** Your assignment **
When you reach the line with "Role models (130, 1026)" in the data below, begin printing lines exactly, and stop once the line with "innovation (430, 1026)" has been printed.

*** Opening of Records supplied ***

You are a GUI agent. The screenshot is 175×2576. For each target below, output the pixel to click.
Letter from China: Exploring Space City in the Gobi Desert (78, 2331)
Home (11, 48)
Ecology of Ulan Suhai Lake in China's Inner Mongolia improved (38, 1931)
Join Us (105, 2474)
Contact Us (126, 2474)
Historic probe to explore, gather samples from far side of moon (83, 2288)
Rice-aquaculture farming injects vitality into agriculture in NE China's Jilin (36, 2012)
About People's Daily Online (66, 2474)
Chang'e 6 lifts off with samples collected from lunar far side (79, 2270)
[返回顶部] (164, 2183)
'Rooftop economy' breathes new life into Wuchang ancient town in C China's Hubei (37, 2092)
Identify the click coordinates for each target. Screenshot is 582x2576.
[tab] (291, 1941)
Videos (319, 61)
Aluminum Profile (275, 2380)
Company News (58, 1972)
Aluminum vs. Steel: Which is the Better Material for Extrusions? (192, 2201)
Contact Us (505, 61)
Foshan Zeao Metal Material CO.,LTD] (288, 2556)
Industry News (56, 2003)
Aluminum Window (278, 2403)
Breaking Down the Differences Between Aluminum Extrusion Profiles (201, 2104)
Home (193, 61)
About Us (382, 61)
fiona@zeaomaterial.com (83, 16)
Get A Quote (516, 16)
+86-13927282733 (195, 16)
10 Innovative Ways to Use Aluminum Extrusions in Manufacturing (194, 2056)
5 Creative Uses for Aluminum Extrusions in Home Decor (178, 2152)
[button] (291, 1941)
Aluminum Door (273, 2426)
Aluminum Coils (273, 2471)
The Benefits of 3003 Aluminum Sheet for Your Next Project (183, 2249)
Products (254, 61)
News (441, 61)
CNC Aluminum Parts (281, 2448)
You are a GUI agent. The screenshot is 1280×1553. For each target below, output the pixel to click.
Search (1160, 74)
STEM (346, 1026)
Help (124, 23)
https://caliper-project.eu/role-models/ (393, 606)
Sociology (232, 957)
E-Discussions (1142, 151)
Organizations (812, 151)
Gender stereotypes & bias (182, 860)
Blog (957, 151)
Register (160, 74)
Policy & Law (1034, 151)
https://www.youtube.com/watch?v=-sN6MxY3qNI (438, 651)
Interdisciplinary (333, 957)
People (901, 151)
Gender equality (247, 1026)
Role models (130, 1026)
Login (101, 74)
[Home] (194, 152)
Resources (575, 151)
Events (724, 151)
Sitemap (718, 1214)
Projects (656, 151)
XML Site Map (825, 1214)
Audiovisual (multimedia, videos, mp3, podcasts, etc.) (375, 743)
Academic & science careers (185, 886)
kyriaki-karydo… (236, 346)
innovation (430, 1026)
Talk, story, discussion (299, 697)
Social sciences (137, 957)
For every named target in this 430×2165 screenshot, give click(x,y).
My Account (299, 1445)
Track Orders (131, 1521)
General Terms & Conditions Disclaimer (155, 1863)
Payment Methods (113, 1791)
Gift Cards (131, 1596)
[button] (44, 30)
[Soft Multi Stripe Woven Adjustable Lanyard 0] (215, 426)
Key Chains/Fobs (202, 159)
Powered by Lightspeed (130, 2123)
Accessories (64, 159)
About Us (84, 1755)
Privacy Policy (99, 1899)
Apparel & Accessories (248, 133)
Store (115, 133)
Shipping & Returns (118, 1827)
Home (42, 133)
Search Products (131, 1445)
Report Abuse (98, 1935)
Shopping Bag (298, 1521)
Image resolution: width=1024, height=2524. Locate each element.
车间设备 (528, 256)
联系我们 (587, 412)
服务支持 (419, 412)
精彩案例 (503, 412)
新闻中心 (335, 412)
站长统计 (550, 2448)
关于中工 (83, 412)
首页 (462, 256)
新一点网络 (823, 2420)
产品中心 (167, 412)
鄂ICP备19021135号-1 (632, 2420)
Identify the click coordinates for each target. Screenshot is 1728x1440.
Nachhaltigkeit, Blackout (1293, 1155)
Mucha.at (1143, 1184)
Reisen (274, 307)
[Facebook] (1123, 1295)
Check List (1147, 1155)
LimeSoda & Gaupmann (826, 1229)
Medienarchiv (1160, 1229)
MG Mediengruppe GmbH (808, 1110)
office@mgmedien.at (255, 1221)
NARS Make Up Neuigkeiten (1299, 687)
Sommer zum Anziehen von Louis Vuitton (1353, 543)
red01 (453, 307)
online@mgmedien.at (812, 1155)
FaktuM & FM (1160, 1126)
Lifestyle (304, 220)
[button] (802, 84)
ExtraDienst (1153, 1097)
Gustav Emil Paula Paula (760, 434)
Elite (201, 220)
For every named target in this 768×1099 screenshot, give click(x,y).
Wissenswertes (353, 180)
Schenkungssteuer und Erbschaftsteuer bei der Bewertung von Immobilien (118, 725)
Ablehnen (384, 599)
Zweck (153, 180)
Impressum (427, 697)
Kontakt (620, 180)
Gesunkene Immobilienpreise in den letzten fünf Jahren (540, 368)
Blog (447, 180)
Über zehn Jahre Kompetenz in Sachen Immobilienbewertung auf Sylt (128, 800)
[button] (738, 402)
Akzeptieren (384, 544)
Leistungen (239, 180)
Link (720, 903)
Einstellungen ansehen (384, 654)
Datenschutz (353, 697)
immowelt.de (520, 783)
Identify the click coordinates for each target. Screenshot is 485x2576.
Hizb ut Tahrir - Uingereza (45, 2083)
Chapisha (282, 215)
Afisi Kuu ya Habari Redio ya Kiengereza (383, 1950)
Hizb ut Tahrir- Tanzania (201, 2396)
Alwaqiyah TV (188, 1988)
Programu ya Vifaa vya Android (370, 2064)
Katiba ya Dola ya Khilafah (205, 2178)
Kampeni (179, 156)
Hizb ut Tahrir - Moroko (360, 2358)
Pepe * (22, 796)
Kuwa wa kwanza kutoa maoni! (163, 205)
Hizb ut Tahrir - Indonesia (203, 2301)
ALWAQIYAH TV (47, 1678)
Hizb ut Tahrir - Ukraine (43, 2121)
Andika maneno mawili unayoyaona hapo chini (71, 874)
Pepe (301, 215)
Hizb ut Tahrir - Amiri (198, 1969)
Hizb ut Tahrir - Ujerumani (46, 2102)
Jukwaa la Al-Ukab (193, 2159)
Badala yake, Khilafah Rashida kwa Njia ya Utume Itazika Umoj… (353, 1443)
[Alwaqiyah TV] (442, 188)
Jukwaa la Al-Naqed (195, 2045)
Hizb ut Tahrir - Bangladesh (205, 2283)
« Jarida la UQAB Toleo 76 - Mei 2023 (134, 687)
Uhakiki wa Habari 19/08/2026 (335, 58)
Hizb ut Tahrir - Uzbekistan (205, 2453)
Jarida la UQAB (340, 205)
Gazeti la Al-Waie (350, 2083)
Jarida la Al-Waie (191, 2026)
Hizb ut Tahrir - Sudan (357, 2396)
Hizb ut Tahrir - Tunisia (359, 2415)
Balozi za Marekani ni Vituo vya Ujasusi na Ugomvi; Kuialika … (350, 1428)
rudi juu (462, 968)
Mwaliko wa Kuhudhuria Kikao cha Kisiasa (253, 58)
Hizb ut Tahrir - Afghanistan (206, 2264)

*** Close of Records supplied ***

** Answer to this problem **
Role models (130, 1026)
Login (101, 74)
[Home] (194, 152)
Resources (575, 151)
Events (724, 151)
Sitemap (718, 1214)
Projects (656, 151)
XML Site Map (825, 1214)
Audiovisual (multimedia, videos, mp3, podcasts, etc.) (375, 743)
Academic & science careers (185, 886)
kyriaki-karydo… (236, 346)
innovation (430, 1026)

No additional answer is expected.